"Habis mama gemes, ga percayaan sih Ana sama mama. Udah mama bilang bakal begini kalo dia milih kawin sama Bimo. Tapi waktu itu dia ngotot. Heran deh mama, si Bimo apa make pelet ya sampe si Ana ga mau lepas gitu."
"Udahlah ma. Gaji mbak Ana gede ini. Walaupun ga semapan itu, mbak Ana dan keluarganya hidup cukup, ma. Itu kan udah bagus."
"Iya, mama tahu. Mama ga suka aja ngeliat si Bimo ini santai di rumah sedang Ana capek-capek kerja tiap hari."
"Mas Bimo kan kerja juga sih ma, tapi dari rumah."

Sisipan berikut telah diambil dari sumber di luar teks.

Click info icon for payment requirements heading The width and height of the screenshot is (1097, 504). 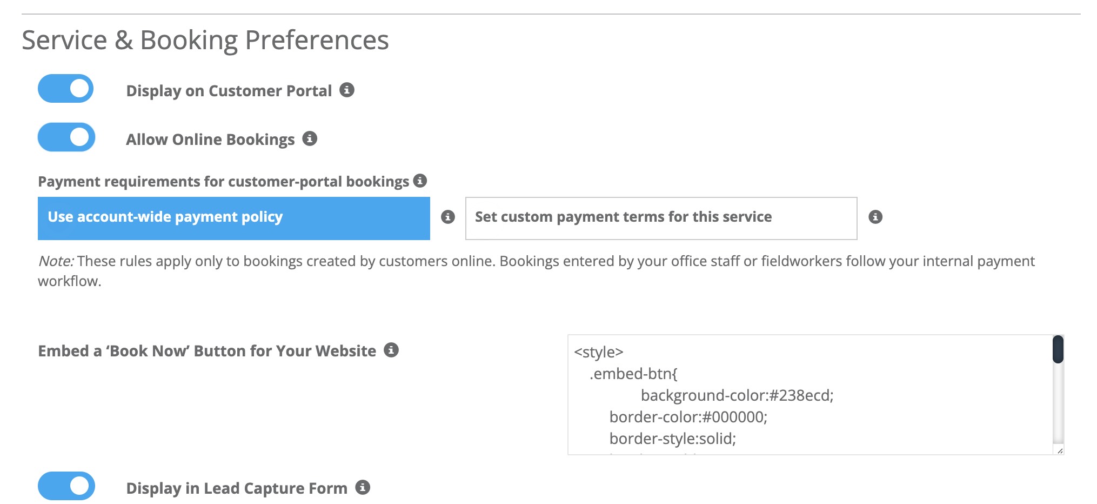click(421, 182)
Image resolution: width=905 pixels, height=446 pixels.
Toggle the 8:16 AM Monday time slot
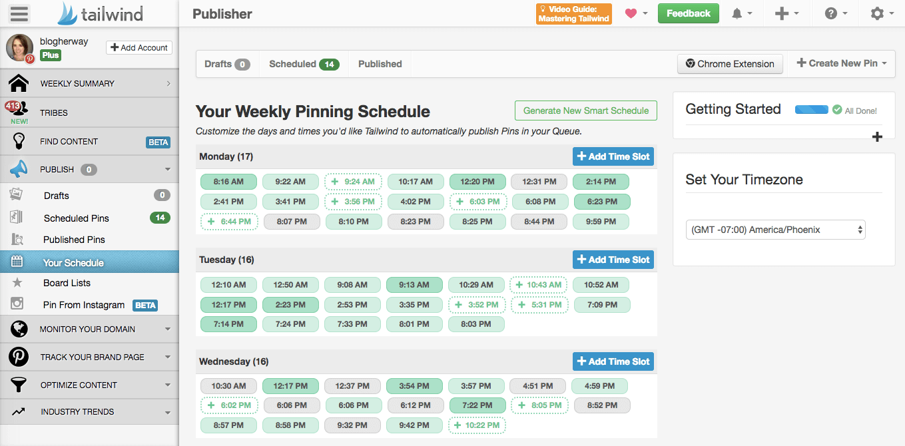point(228,182)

"Beda! Lebih capek mbak Ana. Pokoknya mama ga suka sama Bimo."
"..."
[Simprug]
***
Bagas sudah tidur nyenyak. Bimo kembali menekuni layar komputernya memperhatikan digit-digit angka yang terus bertambah di tengah layar. Sekali-kali ia mengambil kalkutalor beras merek ternama. Kalau semua sesuai jadwal, perusahaan rekaman yang ia rintis dari tahun lalu akan segera beroperasi dalam waktu dekat. Pemasukan akan segera mengalir ke kantong. Selain itu, investasi Bimo di sebuah produk franchise mulai membuahkan hasil. Bisnis jual beli lain yang Bimo tekuni juga mulai menunjukan angka angka fantastis. Bimo menghitung-hitung nominal rupiah yang akan diterima bulan depan dan tersenyum simpul.

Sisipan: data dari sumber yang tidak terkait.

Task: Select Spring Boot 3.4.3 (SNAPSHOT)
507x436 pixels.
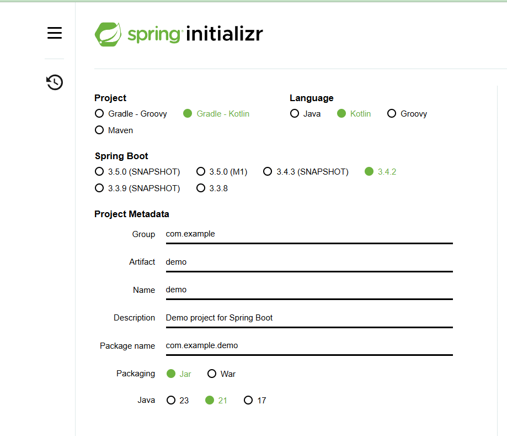Action: (268, 171)
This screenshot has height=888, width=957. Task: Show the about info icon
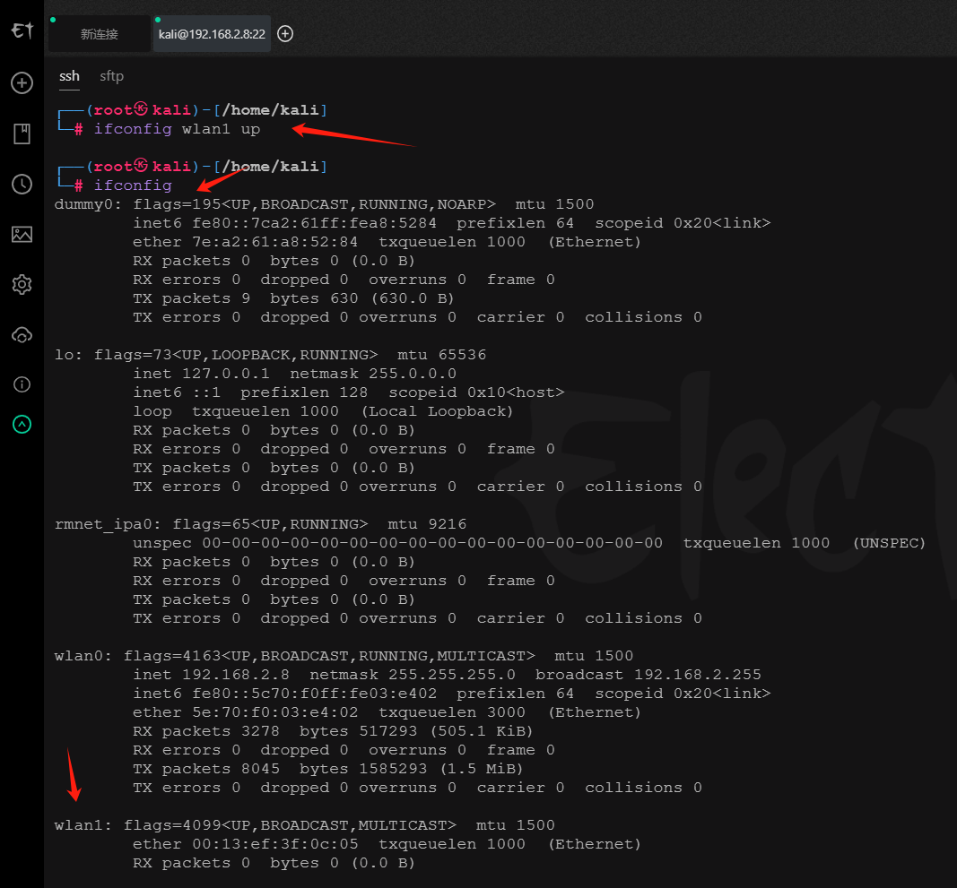(x=22, y=384)
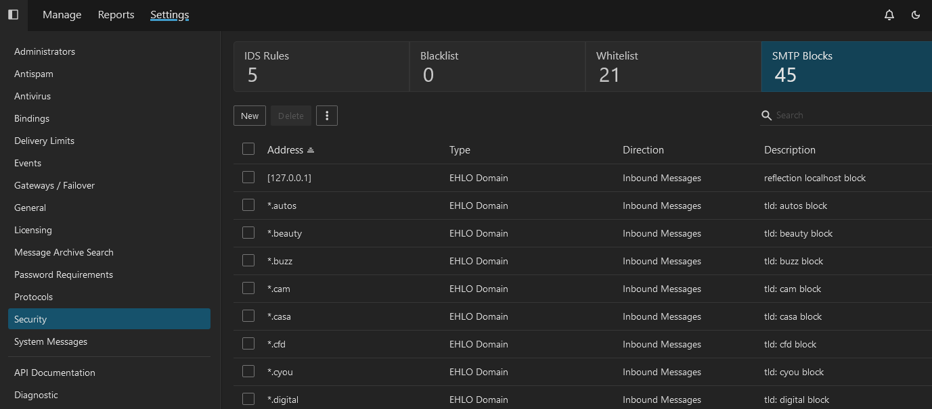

Ana, sebentar lagi kamu tidak perlu bekerja sekeras ini. Mobil dan rumah akan bisa dibayar lunas beberapa bulan lagi. Ana, ayo kita tunjukan pada mama. Tidak butuh gelar sarjana atau perusahaan asing berkantor di pusat kota untuk bisa berlibur keliling Indonesia. Bimo mulai berkhayal dengan rencana pemasukan berangka fantastis yang sebentar lagi akan menjadi kenyataan.

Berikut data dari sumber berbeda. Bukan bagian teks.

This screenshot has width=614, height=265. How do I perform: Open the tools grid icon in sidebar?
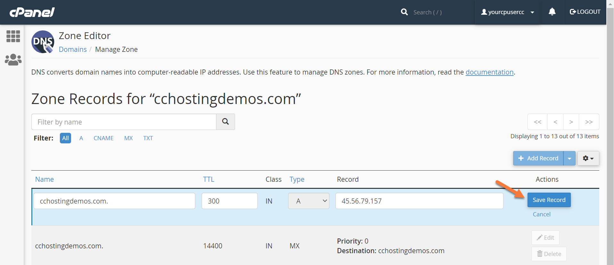(x=13, y=36)
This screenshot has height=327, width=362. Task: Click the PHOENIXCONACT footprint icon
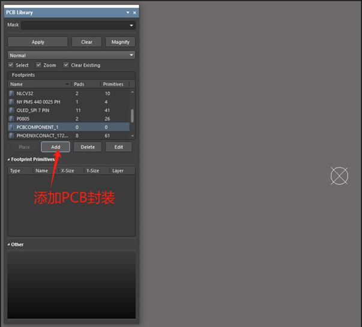tap(11, 136)

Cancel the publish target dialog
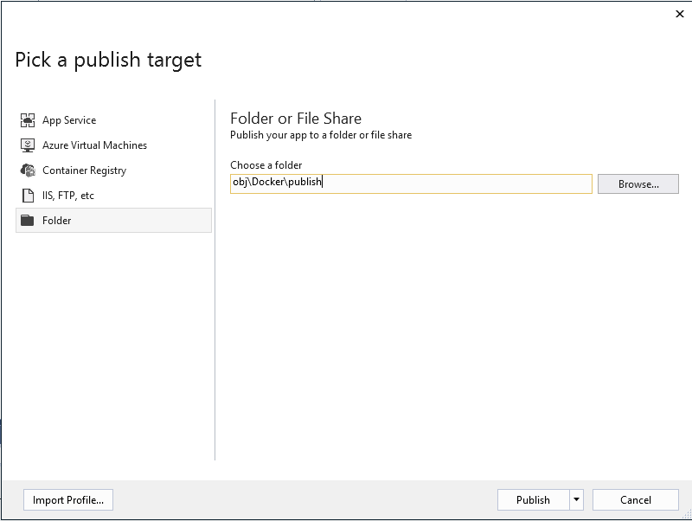click(636, 500)
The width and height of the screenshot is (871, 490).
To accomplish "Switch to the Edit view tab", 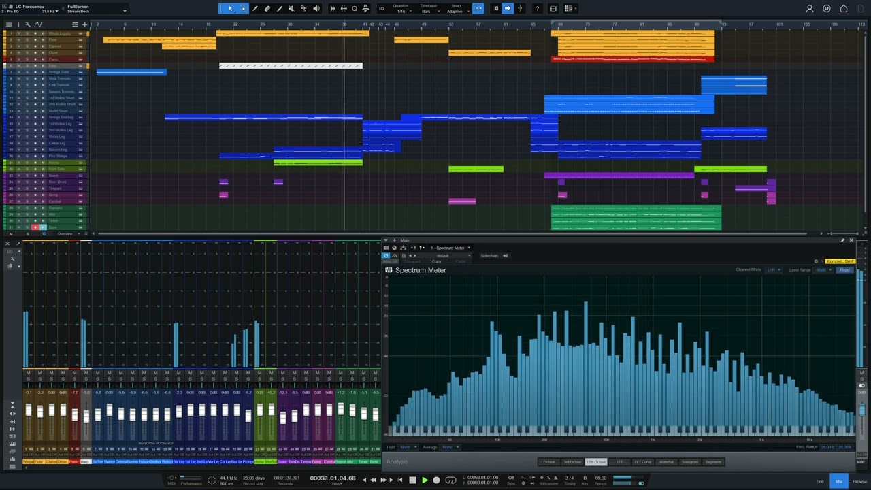I will click(x=820, y=481).
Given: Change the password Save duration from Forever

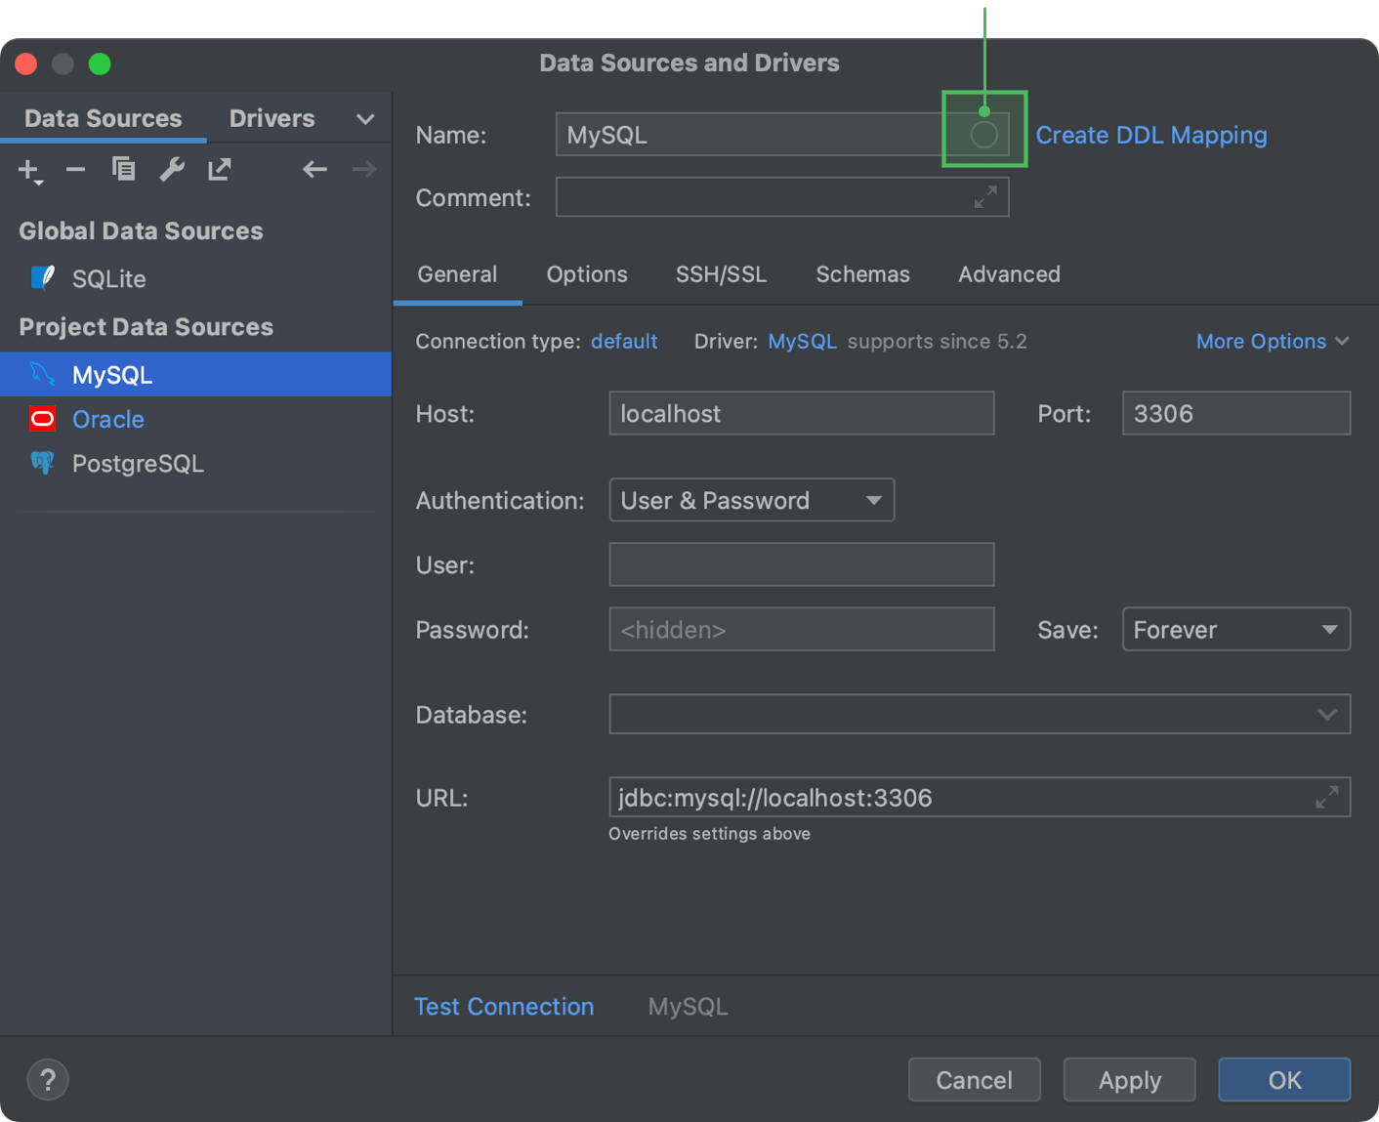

Tiba-tiba suara tangis Bagas memecah kesunyian. Suara tangis yang bertepatan dengan suara "ting" dari layar komputer. Seorang klien menyapa di salah satu aplikasi percakapan elektronik. Klien istimewa yang paling berkontribusi dalam memberikan angka fantastis dalam hitungan Bimo. Penting, kata si klien. Bimo tahu itu artinya ia harus segera menjawab semua pertanyaan si klien saat itu juga. Tapi tangisan Bagas makin kencang. Kencang dan memekakan telinga, membuat pengang. Senyum simpul Bimo perlahan lenyap bertransformasi menjadi rasa kesal. Kenapa harus setiap malam Ana pulang terlambat.